There is no doubt: we want to help.

The well-documented horrors of extreme poverty around the world have created a moral imperative that people have responded to in their millions.

Yet the poverty persists. At a time of unprecedented global prosperity, children are starving to death. Are we not being generous enough? Or is the problem somehow insoluble, an inevitable outcome of historical circumstance?

In this provocative and compelling book, Dambisa Moyo argues that the most important challenge we face today is to destroy the myth that Aid actually works. In the modern globalized economy, simply handing out more money, however well intentioned, will not help the poorest nations achieve sustainable long-term growth. Dead Aid analyses the history of economic development over the last fifty years and shows how Aid crowds out financial and social capital and feeds corruption; the countries that have 'caught up' did so despite rather than because of Aid.

There is, however, an alternative. Extreme poverty is not inevitable. Dambisa Moyo shows how, with improved access to capital and markets and with the right policies, even the poorest nations can prosper.

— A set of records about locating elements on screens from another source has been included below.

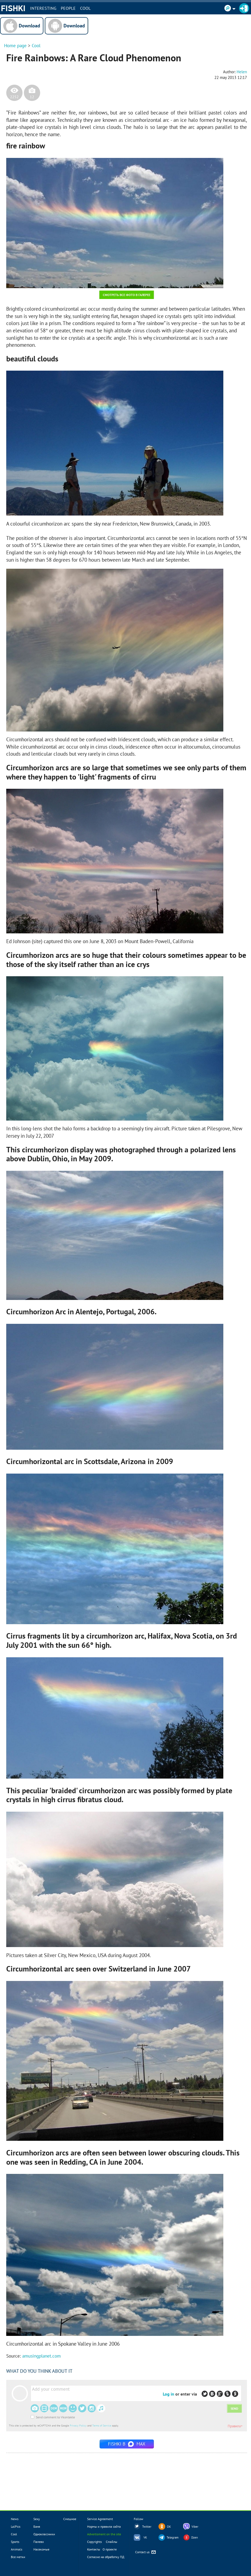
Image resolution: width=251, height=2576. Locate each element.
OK (169, 2527)
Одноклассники (44, 2534)
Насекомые (41, 2549)
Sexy (36, 2519)
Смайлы (111, 2542)
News (14, 2519)
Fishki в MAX (126, 2444)
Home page (15, 46)
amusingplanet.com (41, 2356)
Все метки (18, 2557)
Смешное (69, 2519)
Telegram (173, 2537)
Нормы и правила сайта (104, 2526)
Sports (15, 2542)
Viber (195, 2527)
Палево (38, 2542)
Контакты (93, 2549)
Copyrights (94, 2542)
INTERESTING (43, 8)
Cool (85, 8)
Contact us (146, 2552)
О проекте (110, 2549)
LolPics (15, 2526)
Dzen (194, 2537)
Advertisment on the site (104, 2534)
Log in (168, 2394)
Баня (36, 2526)
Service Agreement (100, 2519)
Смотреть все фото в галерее (126, 295)
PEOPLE (68, 8)
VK (145, 2537)
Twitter (146, 2527)
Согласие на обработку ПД (105, 2557)
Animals (16, 2549)
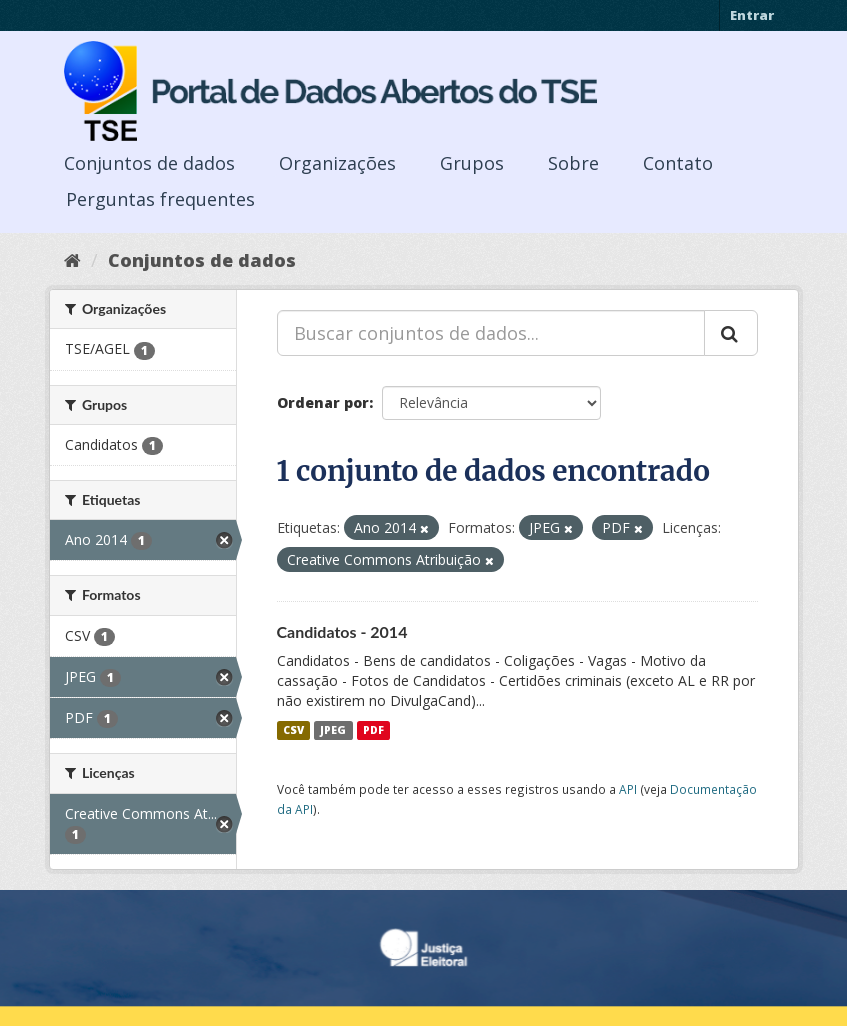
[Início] (72, 260)
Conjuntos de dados (149, 163)
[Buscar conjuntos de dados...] (491, 333)
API (628, 789)
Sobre (573, 163)
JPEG (333, 730)
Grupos (472, 163)
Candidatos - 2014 (342, 631)
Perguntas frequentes (160, 199)
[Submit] (731, 333)
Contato (678, 163)
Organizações (337, 163)
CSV (293, 730)
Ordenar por (323, 402)
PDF (373, 730)
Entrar (752, 15)
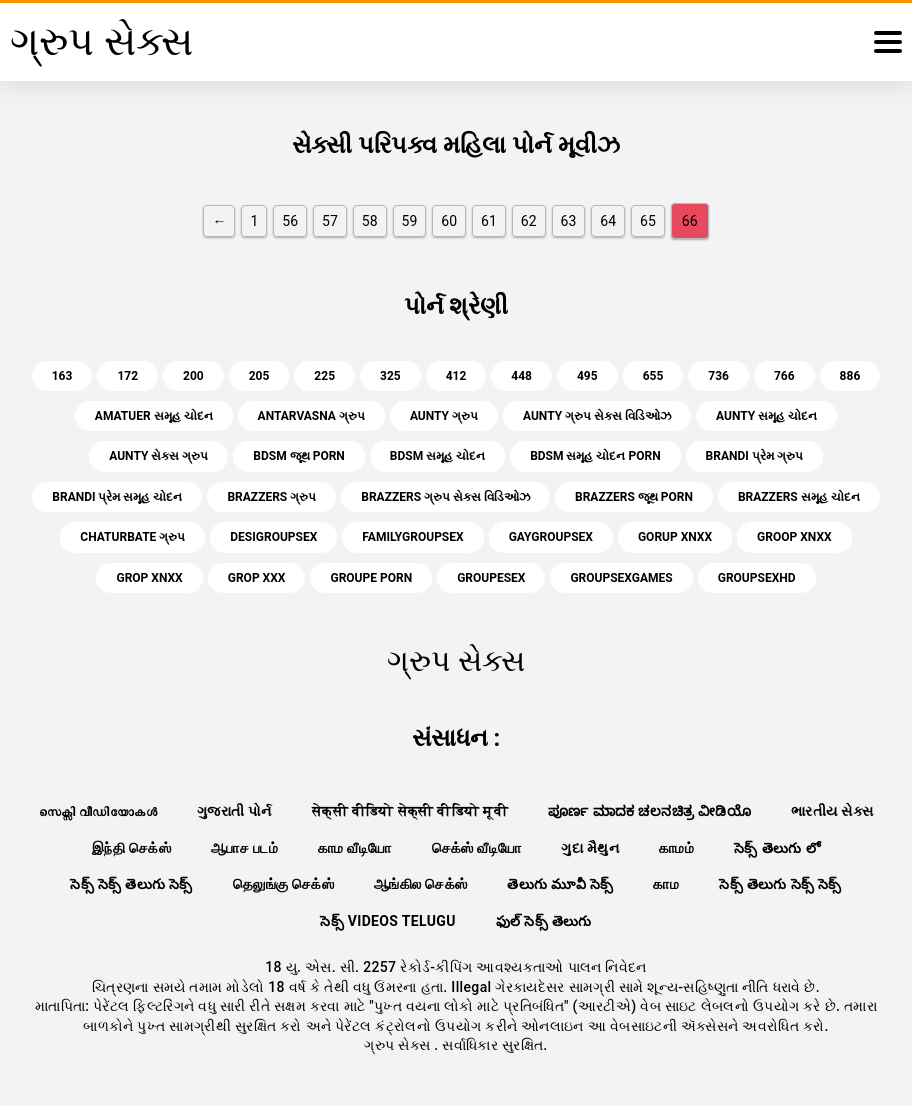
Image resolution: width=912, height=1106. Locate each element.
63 (569, 221)
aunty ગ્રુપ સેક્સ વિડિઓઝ (597, 416)
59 (410, 221)
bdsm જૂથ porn (298, 456)
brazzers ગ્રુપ (271, 497)
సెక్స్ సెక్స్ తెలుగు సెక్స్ (131, 884)
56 (290, 221)
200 (193, 376)
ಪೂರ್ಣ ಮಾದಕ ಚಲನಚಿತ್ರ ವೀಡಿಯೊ (649, 811)
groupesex (491, 578)
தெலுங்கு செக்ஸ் (283, 884)
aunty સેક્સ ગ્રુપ (158, 456)
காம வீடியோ (355, 848)
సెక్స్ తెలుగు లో (777, 848)
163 (62, 376)
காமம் (676, 848)
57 (330, 221)
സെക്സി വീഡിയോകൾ (98, 811)
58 (370, 221)
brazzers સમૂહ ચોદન (799, 497)
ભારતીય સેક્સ (832, 811)
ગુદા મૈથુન (590, 848)
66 (690, 221)
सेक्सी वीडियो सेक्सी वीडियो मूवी (410, 811)
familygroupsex (412, 537)
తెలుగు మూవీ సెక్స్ (560, 884)
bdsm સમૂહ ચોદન (437, 456)
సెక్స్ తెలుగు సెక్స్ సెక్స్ (780, 884)
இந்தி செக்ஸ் (131, 848)
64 (608, 221)
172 (127, 376)
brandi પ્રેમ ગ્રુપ (754, 456)
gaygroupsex (551, 537)
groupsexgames (621, 578)
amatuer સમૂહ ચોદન (154, 416)
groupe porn (371, 578)
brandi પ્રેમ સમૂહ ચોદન (117, 497)
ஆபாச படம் (244, 848)
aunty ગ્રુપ (444, 416)
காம (666, 884)
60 (449, 221)
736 (718, 376)
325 (390, 376)
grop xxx (257, 578)
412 (456, 376)
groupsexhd (757, 578)
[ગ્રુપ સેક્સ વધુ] (888, 42)
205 (259, 376)
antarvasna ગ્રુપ (311, 416)
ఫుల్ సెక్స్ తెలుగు (544, 921)
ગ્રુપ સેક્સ (399, 1045)
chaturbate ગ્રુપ (132, 537)
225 (324, 376)
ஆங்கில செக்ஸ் (420, 884)
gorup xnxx (675, 537)
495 (587, 376)
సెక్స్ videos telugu (388, 921)
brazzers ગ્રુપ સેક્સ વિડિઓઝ (445, 497)
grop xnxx (149, 578)
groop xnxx (794, 537)
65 (648, 221)
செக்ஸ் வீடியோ (477, 848)
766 (784, 376)
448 (521, 376)
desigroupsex (273, 537)
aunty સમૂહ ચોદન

If we really do want to help, we have to do more than just appease our consciences, hoping for the best, expecting the worst. We need first to understand the problem.

About the Author

Dambisa Moyo is a Global Economist at an Investment Bank in London. She previously worked at the World Bank in Washington DC. A native of Zambia, Southern Africa, Dambisa holds a Doctorate in Economics from Oxford University and a Masters from Harvard University.

Dambisa has spoken on issues of Aid, Debt and Poverty in developing countries at conferences including at the World Economic Forum in Davos Switzerland in 2005.

Dambisa lives in London. Dead Aid is her first book.